When setting up the two total stations, a technician back-sights each of them to known control points. That fixes the location of the total stations relative to the runway's digital model. The total stations can then "see" two prisms on the paver and communicate to the paver – by free-wave radio – the paver's precise location. The on-board computer then processes the differences between the actual paver location and the digital terrain model. Knowing those differences, the computer controls the paver pan location automatically.

Koss used a total of three robotic total stations, and set two of them 250 feet in front of the paver. One robotic total station was set behind. When the paver advanced close to the two forward stations, a technician would leapfrog the rear total station to a point up ahead.

"The smoothness was good with the stringless system," Kennedy said. "But some of them [the crew] have been paving for 20 years, and to not have that stringline to check grade was a little concerning for them."

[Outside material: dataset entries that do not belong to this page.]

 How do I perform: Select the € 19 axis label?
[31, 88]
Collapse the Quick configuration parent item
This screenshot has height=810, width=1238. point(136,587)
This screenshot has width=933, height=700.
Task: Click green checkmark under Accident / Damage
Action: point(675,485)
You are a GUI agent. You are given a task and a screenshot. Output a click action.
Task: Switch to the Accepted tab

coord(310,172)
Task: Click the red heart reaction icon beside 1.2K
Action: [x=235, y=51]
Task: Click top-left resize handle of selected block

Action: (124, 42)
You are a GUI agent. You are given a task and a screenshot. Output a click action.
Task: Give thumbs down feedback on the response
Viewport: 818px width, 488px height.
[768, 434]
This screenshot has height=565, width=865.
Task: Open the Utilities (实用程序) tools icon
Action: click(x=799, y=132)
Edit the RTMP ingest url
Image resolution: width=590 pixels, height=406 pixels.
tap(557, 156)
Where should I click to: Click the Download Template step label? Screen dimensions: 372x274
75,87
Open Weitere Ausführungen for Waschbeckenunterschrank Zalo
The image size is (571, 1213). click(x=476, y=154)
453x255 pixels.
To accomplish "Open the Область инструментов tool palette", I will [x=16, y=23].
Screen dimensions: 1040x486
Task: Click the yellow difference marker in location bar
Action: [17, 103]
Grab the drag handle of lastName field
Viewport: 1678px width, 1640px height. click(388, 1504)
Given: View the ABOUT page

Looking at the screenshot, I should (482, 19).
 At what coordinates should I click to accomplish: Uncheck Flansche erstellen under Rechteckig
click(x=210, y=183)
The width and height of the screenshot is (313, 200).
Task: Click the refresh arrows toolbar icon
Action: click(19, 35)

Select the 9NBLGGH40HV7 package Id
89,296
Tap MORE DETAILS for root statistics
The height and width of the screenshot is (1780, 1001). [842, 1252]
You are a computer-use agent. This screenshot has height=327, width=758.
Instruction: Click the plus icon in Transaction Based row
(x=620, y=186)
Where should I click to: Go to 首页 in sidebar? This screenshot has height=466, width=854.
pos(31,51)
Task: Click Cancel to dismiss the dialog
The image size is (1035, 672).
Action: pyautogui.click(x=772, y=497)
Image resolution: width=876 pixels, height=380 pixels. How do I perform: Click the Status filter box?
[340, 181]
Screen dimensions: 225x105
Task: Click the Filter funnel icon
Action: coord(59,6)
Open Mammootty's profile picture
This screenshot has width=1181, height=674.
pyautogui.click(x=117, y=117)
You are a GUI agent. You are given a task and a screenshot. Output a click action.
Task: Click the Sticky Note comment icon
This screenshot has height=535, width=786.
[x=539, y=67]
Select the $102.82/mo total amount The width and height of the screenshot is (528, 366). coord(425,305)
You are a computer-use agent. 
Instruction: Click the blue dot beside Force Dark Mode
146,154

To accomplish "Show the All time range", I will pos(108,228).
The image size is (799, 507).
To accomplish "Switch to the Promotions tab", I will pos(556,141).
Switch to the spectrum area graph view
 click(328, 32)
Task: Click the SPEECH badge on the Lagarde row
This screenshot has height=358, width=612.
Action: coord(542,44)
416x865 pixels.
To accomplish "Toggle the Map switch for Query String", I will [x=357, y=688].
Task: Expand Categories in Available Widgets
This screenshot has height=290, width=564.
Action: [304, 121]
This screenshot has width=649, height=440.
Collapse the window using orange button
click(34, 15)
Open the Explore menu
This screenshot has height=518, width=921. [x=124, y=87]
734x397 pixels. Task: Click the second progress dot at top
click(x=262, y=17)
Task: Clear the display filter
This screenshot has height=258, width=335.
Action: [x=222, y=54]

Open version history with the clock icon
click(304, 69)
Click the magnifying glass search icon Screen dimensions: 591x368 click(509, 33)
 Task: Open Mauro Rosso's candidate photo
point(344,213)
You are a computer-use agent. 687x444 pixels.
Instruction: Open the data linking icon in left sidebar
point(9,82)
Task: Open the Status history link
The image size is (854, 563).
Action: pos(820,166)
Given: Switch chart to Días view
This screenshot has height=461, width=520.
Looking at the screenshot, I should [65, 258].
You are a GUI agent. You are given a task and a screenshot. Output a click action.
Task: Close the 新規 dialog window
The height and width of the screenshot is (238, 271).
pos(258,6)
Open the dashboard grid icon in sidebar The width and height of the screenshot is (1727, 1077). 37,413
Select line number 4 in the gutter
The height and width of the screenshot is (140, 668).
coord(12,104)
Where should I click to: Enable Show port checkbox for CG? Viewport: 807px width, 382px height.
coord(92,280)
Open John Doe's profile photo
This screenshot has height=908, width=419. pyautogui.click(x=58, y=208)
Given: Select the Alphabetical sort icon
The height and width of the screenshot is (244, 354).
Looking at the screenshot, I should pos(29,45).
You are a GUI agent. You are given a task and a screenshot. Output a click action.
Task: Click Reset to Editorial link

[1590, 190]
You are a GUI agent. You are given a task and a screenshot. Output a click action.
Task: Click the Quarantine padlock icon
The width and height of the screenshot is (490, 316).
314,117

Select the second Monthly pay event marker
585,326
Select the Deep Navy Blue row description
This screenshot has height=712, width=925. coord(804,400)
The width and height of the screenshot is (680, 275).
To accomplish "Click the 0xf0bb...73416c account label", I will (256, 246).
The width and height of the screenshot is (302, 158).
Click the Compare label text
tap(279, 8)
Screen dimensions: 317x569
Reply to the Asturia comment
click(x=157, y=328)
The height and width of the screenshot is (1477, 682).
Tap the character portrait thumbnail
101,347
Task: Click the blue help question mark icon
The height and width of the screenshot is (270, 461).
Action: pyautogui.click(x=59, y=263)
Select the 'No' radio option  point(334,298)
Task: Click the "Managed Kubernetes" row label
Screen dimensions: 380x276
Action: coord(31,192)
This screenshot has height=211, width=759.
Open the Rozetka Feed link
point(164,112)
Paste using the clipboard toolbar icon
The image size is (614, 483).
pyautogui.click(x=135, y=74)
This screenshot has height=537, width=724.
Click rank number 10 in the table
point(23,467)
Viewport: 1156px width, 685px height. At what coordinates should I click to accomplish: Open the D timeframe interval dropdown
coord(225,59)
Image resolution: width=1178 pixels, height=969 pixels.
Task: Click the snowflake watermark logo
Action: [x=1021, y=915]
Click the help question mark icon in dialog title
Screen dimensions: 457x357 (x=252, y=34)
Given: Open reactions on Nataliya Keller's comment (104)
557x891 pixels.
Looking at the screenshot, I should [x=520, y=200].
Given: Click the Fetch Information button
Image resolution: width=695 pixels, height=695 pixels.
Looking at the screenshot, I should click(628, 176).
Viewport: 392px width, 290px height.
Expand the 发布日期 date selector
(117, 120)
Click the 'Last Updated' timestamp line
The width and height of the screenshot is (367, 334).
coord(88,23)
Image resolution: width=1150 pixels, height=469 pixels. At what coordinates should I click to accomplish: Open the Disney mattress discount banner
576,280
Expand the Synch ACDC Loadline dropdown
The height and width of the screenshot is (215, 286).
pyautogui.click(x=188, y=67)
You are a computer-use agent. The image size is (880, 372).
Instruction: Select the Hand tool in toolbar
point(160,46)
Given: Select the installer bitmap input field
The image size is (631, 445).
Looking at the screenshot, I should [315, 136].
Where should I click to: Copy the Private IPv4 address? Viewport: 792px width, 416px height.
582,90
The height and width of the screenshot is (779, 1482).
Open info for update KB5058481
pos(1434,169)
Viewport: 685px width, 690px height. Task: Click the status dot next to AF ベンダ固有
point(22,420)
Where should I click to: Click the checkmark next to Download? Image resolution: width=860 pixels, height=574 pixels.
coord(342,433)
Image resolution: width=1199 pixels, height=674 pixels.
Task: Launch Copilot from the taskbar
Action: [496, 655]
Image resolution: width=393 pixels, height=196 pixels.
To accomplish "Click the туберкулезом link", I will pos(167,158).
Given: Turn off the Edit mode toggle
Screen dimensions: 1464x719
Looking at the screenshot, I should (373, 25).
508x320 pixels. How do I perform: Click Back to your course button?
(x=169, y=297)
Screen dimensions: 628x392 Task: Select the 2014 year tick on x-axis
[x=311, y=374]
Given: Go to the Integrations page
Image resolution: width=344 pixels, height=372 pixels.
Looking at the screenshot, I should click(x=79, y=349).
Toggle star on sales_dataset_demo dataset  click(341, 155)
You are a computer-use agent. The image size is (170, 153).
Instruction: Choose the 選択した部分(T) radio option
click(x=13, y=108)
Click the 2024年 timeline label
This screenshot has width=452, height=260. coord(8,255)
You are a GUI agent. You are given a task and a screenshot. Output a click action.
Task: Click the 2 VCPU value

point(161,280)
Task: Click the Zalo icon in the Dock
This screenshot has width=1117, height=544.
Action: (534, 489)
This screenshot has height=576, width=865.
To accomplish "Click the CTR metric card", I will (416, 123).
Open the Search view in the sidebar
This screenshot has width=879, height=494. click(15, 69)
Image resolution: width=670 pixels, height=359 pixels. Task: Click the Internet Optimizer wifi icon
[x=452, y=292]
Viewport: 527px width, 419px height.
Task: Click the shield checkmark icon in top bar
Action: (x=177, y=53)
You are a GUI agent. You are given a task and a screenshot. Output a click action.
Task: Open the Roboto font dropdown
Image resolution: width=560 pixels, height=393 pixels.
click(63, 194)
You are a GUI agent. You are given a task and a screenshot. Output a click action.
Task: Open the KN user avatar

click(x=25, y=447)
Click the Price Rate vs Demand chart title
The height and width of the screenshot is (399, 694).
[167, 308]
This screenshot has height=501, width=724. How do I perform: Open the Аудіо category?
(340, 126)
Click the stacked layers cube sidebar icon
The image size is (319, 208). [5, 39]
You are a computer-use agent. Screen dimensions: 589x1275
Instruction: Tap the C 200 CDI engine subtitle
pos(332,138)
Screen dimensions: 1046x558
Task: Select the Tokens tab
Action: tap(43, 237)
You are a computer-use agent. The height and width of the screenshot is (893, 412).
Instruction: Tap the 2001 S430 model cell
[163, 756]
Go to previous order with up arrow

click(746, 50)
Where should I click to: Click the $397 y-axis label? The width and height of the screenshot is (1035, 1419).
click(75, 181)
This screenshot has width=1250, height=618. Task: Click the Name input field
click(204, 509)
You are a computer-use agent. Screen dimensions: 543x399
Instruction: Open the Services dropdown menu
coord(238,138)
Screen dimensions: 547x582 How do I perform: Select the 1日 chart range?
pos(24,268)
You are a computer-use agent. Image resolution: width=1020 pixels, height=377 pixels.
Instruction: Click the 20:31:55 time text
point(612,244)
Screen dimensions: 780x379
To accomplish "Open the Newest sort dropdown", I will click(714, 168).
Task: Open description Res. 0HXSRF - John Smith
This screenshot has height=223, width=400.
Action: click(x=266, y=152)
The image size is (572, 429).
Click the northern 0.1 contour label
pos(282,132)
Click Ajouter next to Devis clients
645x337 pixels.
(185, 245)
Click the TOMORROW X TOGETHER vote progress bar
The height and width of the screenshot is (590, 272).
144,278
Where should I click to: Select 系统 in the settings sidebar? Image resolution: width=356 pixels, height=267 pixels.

Kennedy said one advantage to the milling and concrete overlay process was that Koss could correct roadway slopes and transitions into and out of curves. With so many asphalt treatments over 40 years, the slopes had gone awry. "We could go in there and pave back to the exact slope and correct all of those geometric issues," Kennedy said.

Koss' smoothness numbers last year were remarkable. The Missouri-Kansas Chapter of the American Concrete Pavement Association (ACPA) gave Koss the "Smoothest Day Paving Award" for a 4,500-foot section on which the contractor hit just 5.4 inches of deviation. On every section of concrete pavement last year, Koss earned a smoothness incentive from the state.

It is easier to achieve low smoothness numbers on the thinner 6-inch pavement because the paver is not pushing a big head of material. "You can push the small head of mud, and you are not extruding a lot of concrete either," Kennedy said.